ACTIVITY: In the records below, print each line exactly and leave every image out.

EXERCISE INPUTS:
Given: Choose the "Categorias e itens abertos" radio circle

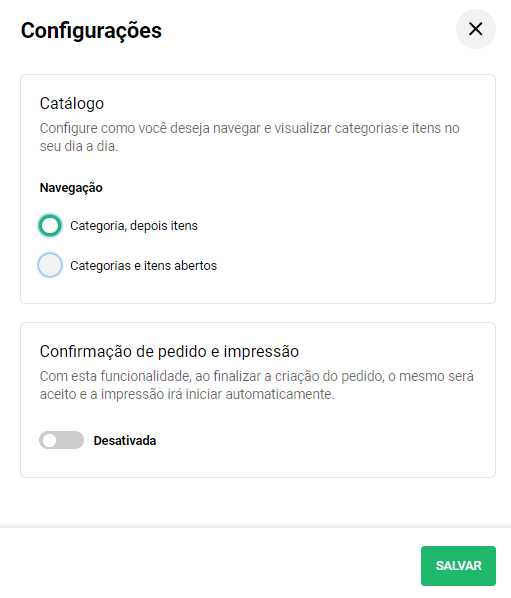Looking at the screenshot, I should [x=50, y=265].
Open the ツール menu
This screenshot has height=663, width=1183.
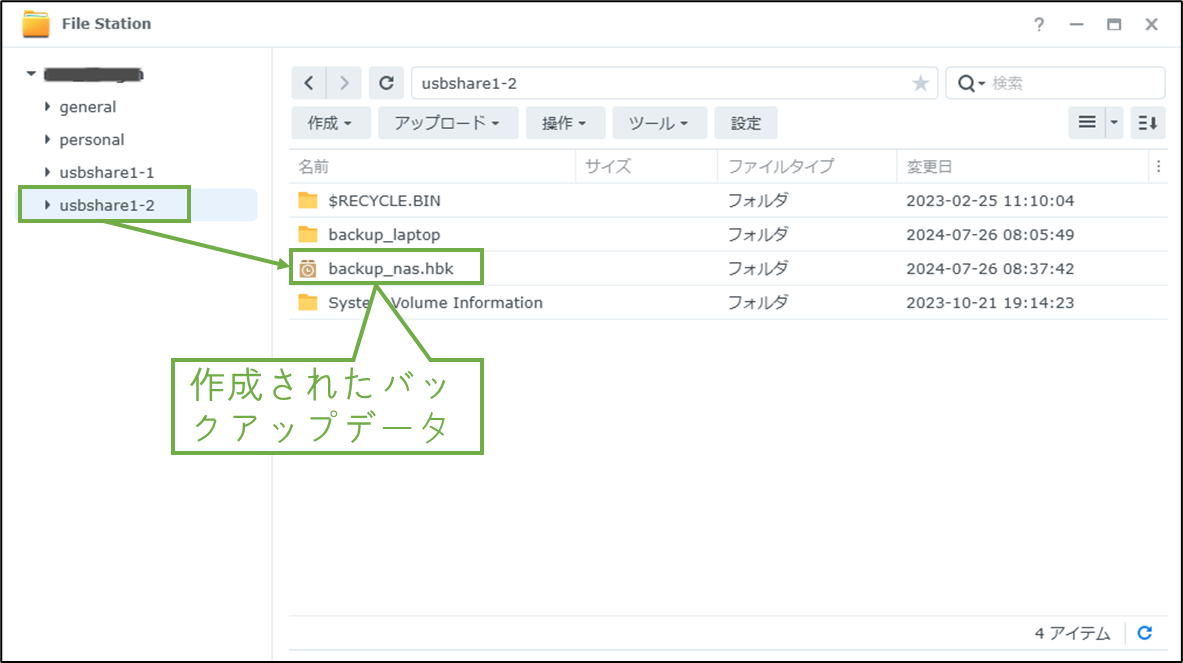click(658, 122)
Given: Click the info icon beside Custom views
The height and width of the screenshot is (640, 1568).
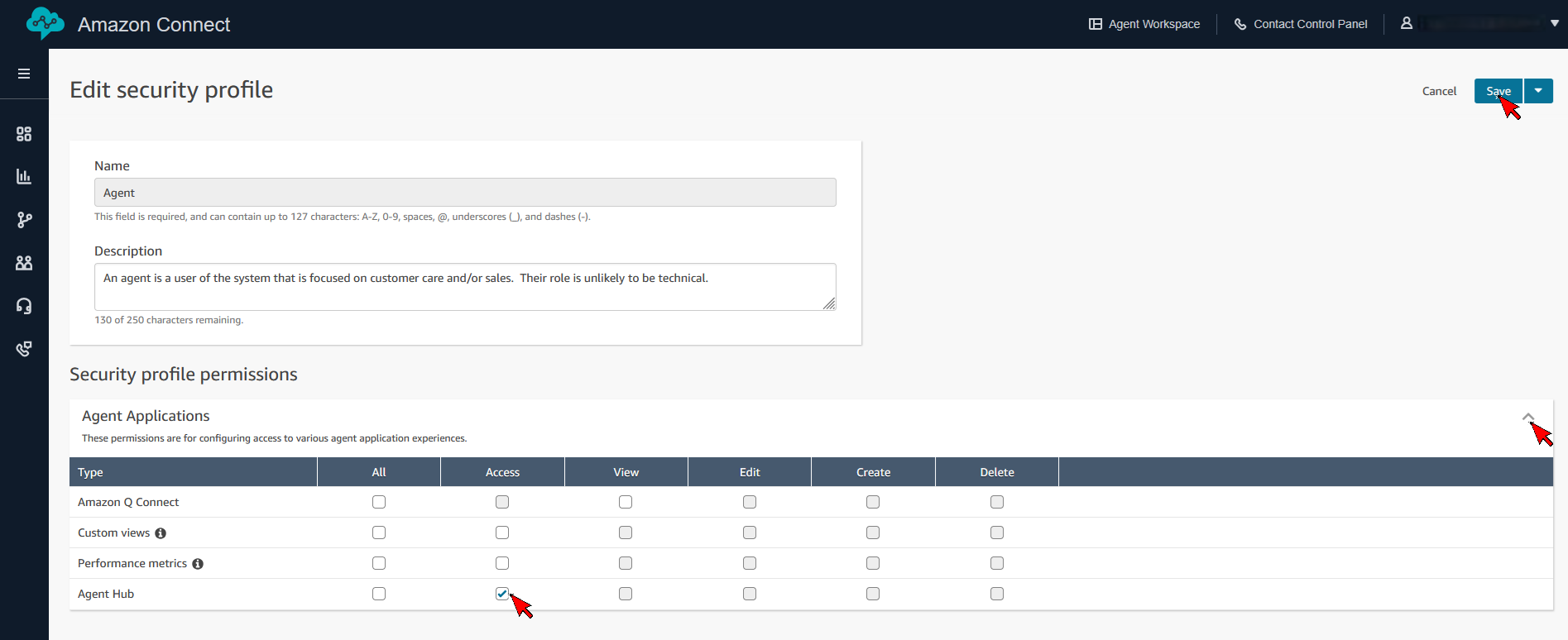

WRITTEN SOLUTION:
Given: Choose the "Categorias e itens abertos" radio circle

Looking at the screenshot, I should [x=50, y=265].
Open the ツール menu
This screenshot has height=663, width=1183.
click(658, 122)
Given: Click the info icon beside Custom views
The height and width of the screenshot is (640, 1568).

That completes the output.